**TASK ITEM**
Copy out every line of the records where the string "options" occurs.

[Dataset entries]
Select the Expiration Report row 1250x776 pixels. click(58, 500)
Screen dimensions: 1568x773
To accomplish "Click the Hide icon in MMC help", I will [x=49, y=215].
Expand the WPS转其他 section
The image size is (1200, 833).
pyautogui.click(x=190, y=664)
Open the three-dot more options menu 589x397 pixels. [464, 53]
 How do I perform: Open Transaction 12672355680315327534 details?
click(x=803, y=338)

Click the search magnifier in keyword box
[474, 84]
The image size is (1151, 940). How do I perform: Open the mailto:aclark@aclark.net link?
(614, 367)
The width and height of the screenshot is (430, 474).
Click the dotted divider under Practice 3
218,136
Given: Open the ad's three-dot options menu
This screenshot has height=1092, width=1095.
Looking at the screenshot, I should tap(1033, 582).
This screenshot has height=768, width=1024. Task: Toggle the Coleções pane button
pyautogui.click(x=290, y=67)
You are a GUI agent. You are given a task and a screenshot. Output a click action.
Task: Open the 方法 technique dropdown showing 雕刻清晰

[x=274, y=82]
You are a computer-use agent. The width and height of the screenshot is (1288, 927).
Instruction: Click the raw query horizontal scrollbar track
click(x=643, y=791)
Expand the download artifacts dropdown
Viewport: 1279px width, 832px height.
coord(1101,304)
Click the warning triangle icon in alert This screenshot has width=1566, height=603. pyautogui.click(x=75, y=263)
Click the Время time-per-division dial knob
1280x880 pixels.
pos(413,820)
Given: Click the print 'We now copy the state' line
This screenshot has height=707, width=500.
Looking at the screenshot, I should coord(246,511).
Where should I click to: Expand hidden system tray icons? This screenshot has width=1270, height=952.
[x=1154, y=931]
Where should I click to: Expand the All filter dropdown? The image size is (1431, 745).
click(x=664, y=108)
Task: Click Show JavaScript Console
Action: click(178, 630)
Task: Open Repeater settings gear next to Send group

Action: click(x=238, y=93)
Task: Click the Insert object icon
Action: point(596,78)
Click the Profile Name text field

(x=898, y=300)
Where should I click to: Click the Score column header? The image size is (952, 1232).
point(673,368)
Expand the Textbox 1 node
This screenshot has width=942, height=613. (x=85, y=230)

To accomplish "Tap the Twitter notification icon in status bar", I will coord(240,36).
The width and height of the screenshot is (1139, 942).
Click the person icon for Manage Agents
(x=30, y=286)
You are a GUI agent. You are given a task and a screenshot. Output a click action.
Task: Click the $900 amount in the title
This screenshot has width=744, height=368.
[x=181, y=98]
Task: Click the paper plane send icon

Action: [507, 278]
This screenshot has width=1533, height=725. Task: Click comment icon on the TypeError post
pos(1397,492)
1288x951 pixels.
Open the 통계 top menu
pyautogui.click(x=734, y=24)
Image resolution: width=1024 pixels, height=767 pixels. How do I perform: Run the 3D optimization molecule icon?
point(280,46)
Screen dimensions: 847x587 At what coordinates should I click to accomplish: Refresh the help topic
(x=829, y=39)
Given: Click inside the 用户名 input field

**REPLY**
Open the three-dot more options menu 589x397 pixels. [464, 53]
Given: Open the ad's three-dot options menu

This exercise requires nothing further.